A few months passed before another round of large penalties landed in August, as the probe continued to haunt financial services firms. Nine Wall Street broker-dealers, including Wells Fargo and BNP Paribas, agreed to pay penalties totaling $549 million to the SEC and CTFC.
As SEC deputy enforcement director, Sanjay Wadha, explained in the aftermath, ‘“We know that other SEC-regulated entities have committed similar violations, and so our work to enforce industry-wide compliance continues." This statement, and the consistency it justifies, are not surprising. The aforementioned Gurbir Grewal occupies the role senior to Mr Wadha, and views books and records obligations as vital to market integrity. It's clear that this mindset is ingrained throughout the division.
Raising the bar
The escalation of this probe didn't just constitute additional companies being examined; the investigation process also became more severe, with numerous sources reporting that the agency had confiscated thousands of phones. Previously, businesses were asked to review employee handsets themselves. The new approach left them more open, with nowhere to hide and no control over how their findings were reported back.

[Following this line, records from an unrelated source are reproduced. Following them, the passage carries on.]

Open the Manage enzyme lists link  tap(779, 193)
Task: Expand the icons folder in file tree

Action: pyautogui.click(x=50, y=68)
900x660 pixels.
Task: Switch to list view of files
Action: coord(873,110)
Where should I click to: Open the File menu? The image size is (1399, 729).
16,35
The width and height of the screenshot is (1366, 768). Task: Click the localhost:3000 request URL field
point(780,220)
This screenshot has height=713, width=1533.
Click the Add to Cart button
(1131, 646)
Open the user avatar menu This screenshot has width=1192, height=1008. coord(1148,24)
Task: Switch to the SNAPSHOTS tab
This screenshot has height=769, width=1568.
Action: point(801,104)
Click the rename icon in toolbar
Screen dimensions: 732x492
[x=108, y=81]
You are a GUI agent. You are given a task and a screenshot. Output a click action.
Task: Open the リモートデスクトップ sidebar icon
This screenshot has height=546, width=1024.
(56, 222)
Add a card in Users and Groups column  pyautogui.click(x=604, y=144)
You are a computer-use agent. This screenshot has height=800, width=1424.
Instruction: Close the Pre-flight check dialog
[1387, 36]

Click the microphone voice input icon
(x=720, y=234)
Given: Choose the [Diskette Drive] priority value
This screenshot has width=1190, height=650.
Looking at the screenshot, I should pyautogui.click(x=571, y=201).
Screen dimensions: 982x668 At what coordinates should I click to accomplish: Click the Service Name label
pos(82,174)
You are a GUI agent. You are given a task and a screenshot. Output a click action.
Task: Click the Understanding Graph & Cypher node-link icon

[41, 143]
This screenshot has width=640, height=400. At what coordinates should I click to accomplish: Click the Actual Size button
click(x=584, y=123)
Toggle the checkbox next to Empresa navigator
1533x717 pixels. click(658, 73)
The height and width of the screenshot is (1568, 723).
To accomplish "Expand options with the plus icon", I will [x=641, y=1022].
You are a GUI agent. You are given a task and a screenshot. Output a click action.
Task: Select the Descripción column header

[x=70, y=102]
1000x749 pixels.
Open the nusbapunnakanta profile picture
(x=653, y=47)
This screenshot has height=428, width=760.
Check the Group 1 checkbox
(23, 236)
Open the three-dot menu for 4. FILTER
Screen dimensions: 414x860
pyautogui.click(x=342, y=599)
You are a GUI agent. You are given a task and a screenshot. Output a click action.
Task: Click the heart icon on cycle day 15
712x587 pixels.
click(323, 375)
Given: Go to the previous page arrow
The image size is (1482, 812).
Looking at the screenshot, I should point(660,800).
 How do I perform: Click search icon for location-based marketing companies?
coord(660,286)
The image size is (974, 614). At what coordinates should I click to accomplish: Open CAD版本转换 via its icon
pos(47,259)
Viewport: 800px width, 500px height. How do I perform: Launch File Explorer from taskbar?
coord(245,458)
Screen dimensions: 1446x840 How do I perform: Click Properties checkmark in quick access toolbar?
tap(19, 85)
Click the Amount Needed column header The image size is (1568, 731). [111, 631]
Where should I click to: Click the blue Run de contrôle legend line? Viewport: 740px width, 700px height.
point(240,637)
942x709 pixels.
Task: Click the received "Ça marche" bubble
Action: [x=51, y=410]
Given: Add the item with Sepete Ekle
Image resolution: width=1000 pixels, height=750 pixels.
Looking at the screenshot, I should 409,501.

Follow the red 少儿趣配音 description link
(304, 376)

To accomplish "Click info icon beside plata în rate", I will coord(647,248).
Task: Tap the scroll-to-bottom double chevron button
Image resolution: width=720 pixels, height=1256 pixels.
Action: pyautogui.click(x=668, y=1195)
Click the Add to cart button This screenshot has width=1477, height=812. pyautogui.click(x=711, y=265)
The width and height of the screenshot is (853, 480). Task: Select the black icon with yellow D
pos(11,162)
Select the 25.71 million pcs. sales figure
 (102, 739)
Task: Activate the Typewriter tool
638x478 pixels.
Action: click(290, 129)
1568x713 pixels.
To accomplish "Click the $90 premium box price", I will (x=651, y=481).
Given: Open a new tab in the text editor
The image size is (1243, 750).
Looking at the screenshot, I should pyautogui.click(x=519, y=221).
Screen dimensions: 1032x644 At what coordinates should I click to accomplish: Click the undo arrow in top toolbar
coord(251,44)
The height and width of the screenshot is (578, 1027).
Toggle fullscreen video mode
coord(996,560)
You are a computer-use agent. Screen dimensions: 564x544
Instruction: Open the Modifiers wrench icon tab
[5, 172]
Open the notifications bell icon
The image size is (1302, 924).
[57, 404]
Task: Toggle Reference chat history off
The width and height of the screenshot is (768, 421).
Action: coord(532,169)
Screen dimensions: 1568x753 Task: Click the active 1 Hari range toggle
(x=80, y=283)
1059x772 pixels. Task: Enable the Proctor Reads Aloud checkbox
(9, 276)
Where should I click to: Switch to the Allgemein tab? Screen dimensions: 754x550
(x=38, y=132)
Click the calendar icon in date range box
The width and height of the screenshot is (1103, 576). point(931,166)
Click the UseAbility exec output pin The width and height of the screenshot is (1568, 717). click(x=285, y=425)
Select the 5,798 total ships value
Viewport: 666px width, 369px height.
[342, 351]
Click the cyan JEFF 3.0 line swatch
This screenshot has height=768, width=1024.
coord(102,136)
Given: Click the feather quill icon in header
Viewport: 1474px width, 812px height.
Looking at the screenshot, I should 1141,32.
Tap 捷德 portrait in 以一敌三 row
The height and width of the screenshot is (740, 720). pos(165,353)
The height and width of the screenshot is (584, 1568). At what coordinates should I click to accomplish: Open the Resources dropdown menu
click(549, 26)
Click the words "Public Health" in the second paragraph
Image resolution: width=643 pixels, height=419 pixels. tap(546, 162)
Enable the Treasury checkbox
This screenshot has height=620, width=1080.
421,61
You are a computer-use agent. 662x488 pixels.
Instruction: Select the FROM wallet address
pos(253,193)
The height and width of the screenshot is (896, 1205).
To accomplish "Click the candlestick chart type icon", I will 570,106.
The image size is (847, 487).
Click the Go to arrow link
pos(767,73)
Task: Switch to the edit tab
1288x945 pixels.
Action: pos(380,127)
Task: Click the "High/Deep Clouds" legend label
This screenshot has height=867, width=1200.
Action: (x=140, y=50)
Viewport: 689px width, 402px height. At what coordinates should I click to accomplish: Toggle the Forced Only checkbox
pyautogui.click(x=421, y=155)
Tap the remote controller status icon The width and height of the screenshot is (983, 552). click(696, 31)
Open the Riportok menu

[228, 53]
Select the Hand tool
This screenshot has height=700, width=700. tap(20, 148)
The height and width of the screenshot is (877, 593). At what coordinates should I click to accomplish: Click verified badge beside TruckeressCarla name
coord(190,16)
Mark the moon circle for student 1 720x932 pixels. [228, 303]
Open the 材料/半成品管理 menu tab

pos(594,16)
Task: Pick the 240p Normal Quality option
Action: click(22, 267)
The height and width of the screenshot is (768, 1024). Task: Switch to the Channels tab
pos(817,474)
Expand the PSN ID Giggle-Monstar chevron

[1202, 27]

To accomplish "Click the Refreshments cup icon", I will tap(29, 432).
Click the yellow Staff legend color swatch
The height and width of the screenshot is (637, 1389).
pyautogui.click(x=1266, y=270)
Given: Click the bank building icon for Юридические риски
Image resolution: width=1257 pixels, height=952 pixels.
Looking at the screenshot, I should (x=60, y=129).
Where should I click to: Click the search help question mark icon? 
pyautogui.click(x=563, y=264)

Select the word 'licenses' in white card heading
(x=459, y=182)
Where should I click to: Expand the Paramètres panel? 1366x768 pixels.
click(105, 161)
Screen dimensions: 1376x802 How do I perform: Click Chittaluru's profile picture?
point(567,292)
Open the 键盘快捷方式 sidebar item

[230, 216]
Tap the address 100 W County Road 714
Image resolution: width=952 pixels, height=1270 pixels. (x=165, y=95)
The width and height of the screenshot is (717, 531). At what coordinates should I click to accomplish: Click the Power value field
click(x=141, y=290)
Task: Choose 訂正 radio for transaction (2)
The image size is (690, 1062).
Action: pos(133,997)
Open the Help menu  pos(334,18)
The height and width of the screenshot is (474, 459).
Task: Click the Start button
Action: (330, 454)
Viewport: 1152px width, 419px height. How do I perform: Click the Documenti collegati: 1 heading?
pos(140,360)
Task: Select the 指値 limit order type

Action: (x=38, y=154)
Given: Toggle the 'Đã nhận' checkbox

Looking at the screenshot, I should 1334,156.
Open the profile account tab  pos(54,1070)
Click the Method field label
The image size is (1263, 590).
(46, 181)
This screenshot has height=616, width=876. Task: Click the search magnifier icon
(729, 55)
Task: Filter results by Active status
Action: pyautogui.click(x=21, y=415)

The next round of fines landed in September as broker-dealers and investment advisers, including Interactive Brokers and William Blair & Co, received multi-million dollar levies for similar record-keeping violations.
The SEC’s Gurbir Grewal shared an interesting revelation in the aftermath, spelling out the perks of co-operation to firms that may feel vulnerable. “One of the orders included in today’s announced actions is not like the others. There are real benefits to self-reporting, remediating and cooperating.” This refers to Perella Weinberg Partners, who self-reported their failures, and whose penalty of $2.5 million was the smallest by quite a distance. The next smallest was Fifth Third Securities Inc with an $8 million penalty.
2024: A false sense of securities
In August 2024, following a slight downturn in sizeable enforcement, twenty-six trading firms agreed to pay the SEC a staggering $392.75 million over recordkeeping failures as the probe once again regained momentum. The firms were also each charged with failing to reasonably supervise their personnel to prevent and detect those violations, signifying a recent regulatory shift towards surveillance.
Gurbir Grewal again commented, “The SEC remains committed to ensuring compliance with the books and records requirements of the federal securities laws, which are essential to investor protection and well-functioning markets.
“Among this group of firms, there are several that differentiated themselves by self-reporting prior to the staff’s investigation, demonstrating once again the real benefits of proactive cooperation,”
What’s next?
Almost three years have passed since the SEC fired its first shot in the ‘WhatsApp fines’ probe, making an example of JP Morgan just in time for Christmas 2021. After some smaller scale enforcement, the investigation has made a habit of exploding back into life, doing so in September 2022, August 2023 and August 2024. There have been several significant moments in the investigation where the agency may have relented, but they continue to double down, exacting their standards across the board.
It's natural to wonder what the endgame might look like in this saga. As Gurbir Grewal has repeatedly asserted; for the sake of integrity, these laws must be applied across the entire industry, regardless of a company’s size or the potential scale of wrongdoing.
Firms can’t escape this scenario by retrospectively gathering messages that have already been overlooked. By prolonging their investigation and regularly drip-feeding details of new firms (of all shapes and sizes) that are being held to account, the SEC has made it clear that mobile communications capture is now an inescapable requirement. With the incentivization of self-reporting and remediation, they have also shown that proactivity will be rewarded, and that no good will come from firm’s sitting on their hands or, even worse, pleading ignorance.